Each year, thousands of tonnes of pesticides banned in Europe are being exported to poorer countries. This is revealed by a recent Greenpeace study analysing the export notifications submitted by Member States to the European Chemicals Agency (ECHA). In 2018 alone, more than 81,000 tonnes of pesticides containing active substances banned on European fields left Europe for South Africa, Ukraine, Brazil and other third-world countries with less strict standards. With more than 32,000 tonnes exported in that year, the United Kingdom was by far the largest exporter in volumes. Italy, the Netherlands, Germany, France, Spain and Belgium were further major pesticide exporters.
The environmental NGO slates the hypocrisy of a European legislation banning the agricultural use of such hazardous substances as carcinogens, reprotoxic substances or substances harmful to the environment, but allowing such pesticides to be produced in Europe for export.

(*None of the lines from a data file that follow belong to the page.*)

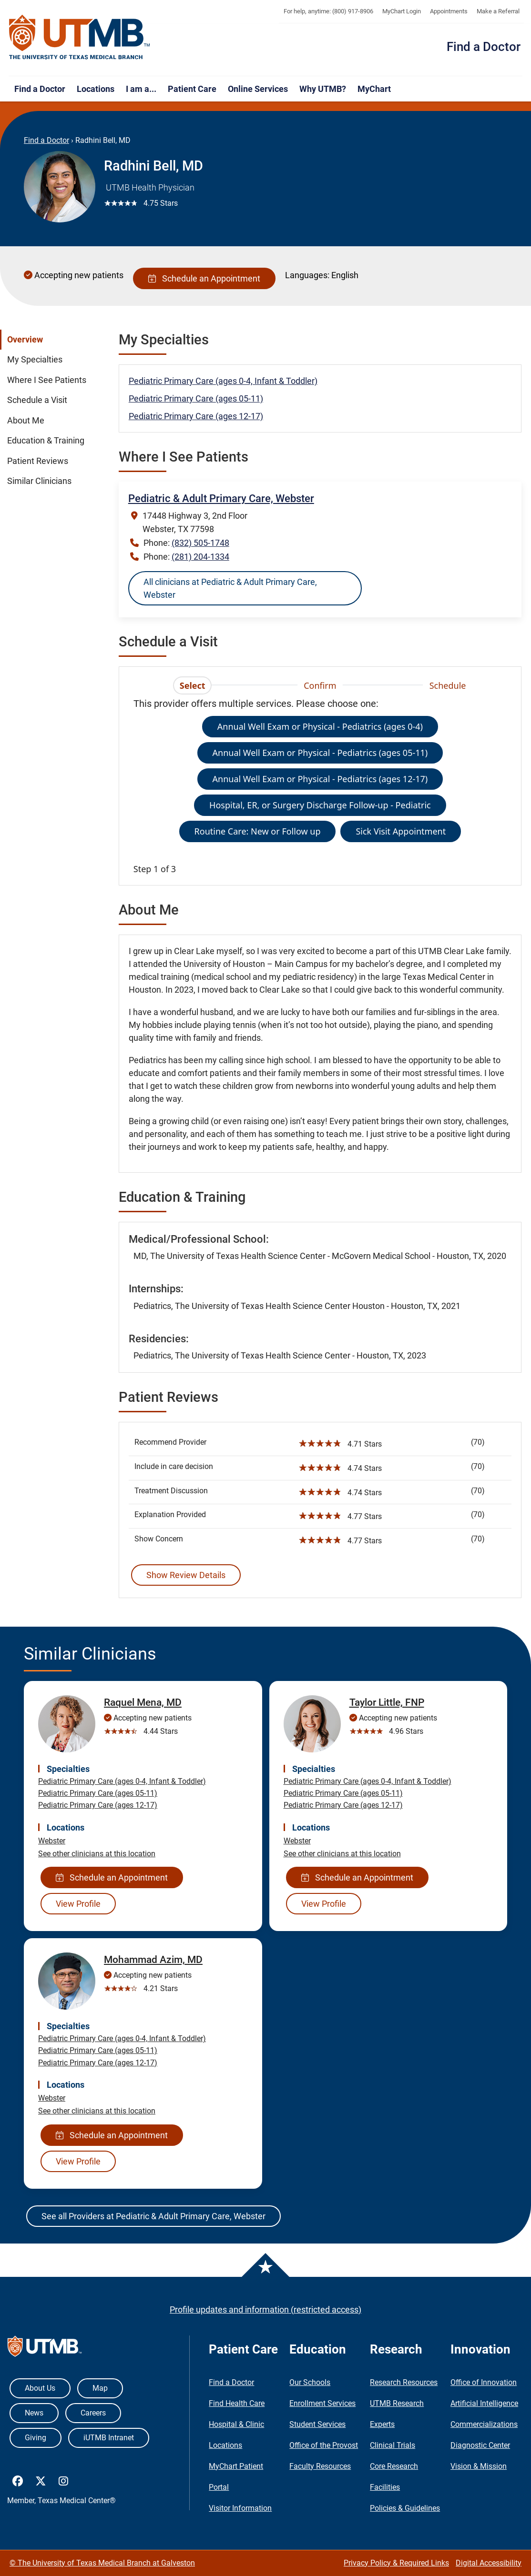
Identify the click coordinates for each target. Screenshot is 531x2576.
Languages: (307, 275)
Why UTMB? (322, 89)
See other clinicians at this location (96, 1853)
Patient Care (192, 89)
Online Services (258, 89)
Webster (51, 1840)
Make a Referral (498, 11)
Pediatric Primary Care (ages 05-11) (196, 398)
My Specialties (34, 359)
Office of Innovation (483, 2382)
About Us (40, 2388)
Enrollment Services (322, 2403)
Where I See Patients (46, 380)
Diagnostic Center (480, 2445)
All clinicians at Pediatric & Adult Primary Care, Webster (230, 588)
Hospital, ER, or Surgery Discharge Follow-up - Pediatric (320, 805)
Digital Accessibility (488, 2562)
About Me (25, 420)
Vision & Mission (478, 2466)
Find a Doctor (484, 47)
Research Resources (404, 2382)
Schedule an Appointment (204, 278)
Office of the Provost (323, 2445)
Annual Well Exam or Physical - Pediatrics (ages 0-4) (320, 726)
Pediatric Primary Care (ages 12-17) (196, 416)
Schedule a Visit (37, 400)
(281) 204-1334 (200, 557)
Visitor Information (240, 2508)
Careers (93, 2412)
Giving (35, 2437)
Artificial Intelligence (484, 2403)
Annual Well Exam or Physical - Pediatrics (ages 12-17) (320, 779)
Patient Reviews (37, 461)
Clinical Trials (392, 2445)
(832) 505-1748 (200, 543)
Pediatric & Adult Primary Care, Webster (221, 498)
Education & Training (45, 440)
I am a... (141, 89)
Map (100, 2388)
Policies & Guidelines (405, 2508)
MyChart (374, 89)
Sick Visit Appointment (401, 831)
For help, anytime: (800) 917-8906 (328, 11)
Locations (95, 89)
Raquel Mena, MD (143, 1702)
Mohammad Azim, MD (153, 1959)
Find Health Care (237, 2403)
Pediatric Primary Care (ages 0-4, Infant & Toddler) (223, 381)
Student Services (317, 2424)
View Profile (78, 1904)
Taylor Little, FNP (386, 1702)
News (34, 2412)
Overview (25, 339)
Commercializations (484, 2424)
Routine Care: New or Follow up (257, 831)
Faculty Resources (320, 2466)
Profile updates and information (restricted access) (265, 2309)
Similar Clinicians (39, 481)
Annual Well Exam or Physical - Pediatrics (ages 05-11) (320, 752)
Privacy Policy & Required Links (396, 2562)
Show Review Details (185, 1575)
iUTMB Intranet (108, 2437)
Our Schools (309, 2382)
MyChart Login (401, 11)
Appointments (449, 11)
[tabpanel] (320, 786)
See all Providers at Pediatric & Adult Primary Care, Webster (153, 2216)
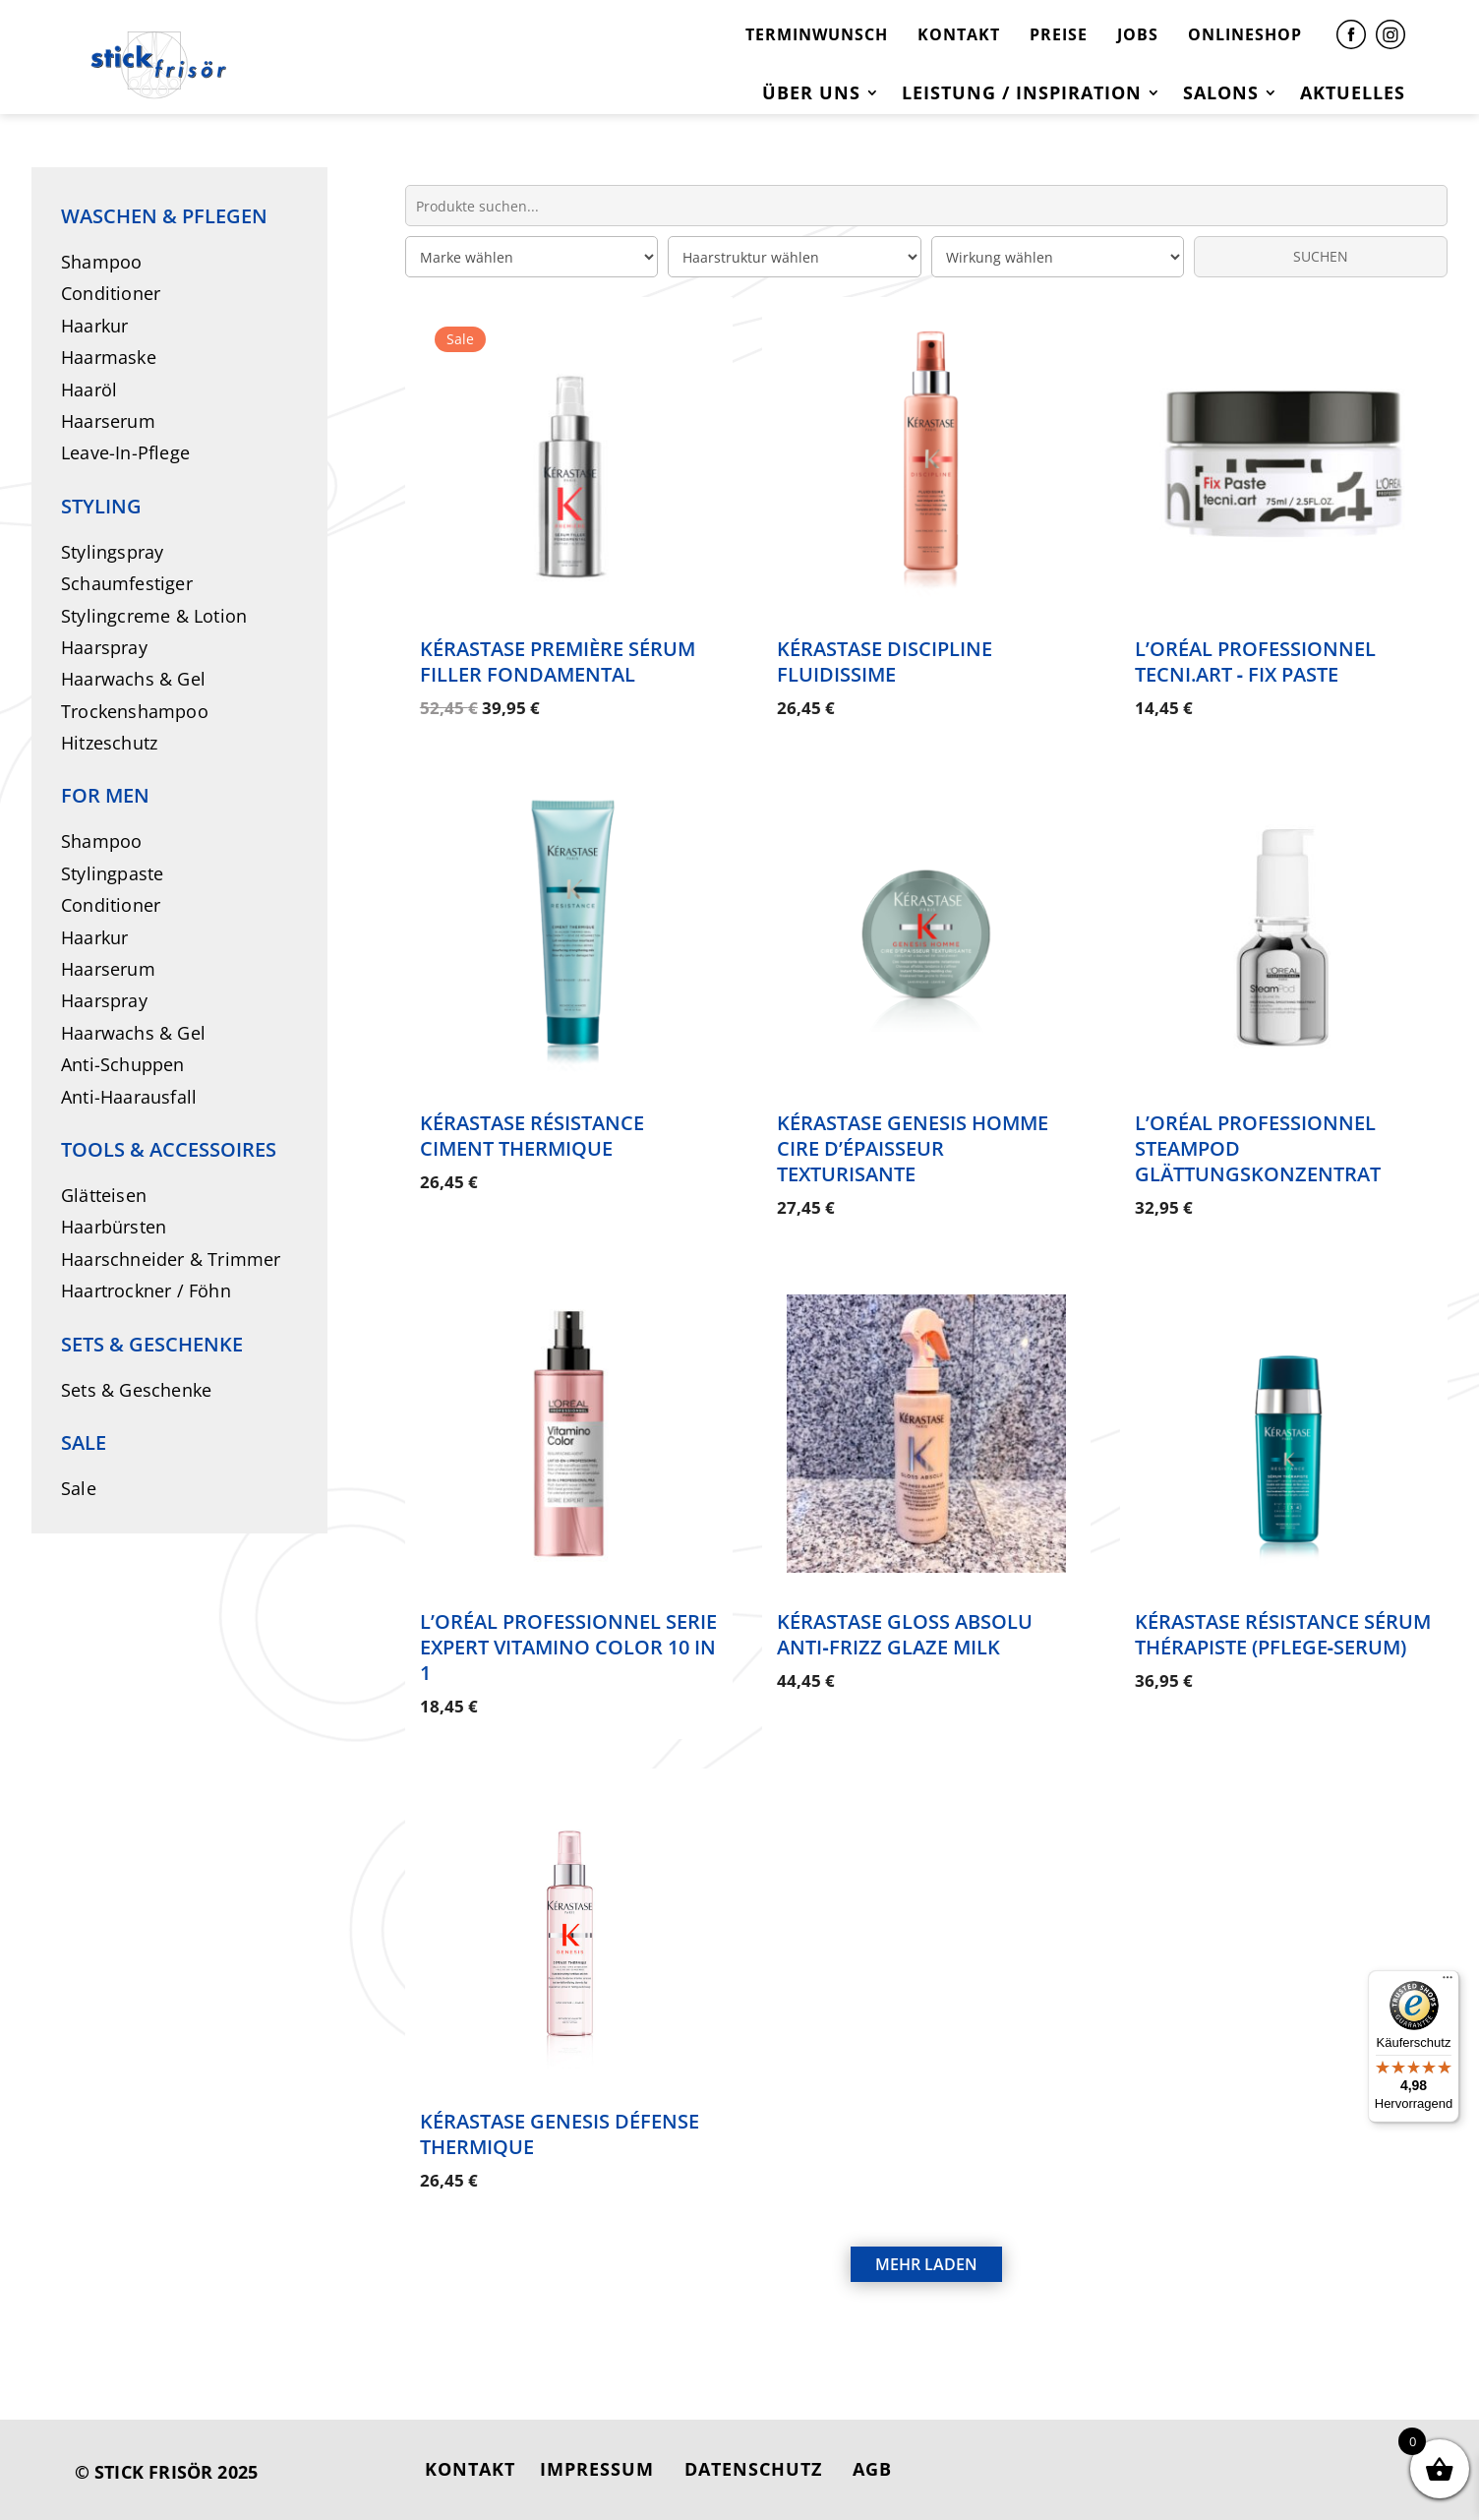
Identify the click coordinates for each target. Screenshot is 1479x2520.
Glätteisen (104, 1195)
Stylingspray (112, 552)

This double standard has the potential to cause health and environmental disasters in the importing countries. Workers in these poor countries often use these extremely hazardous products without adequate protection and without being aware of the dangers for their health and the environment.
Under the European rules, any company wishing to export banned chemical products must produce an “export notification” detailing the reasons why the product is banned, its intended uses, and the amount the company intends to ship. National and EU regulators check these documents and issue them to authorities in the destination countries. The rules constitute the transposition into European legislation of the UN Rotterdam Convention, a convention aimed at giving poor countries that do not have resources to do their own research the opportunity to make an informed decision on whether to accept the exports.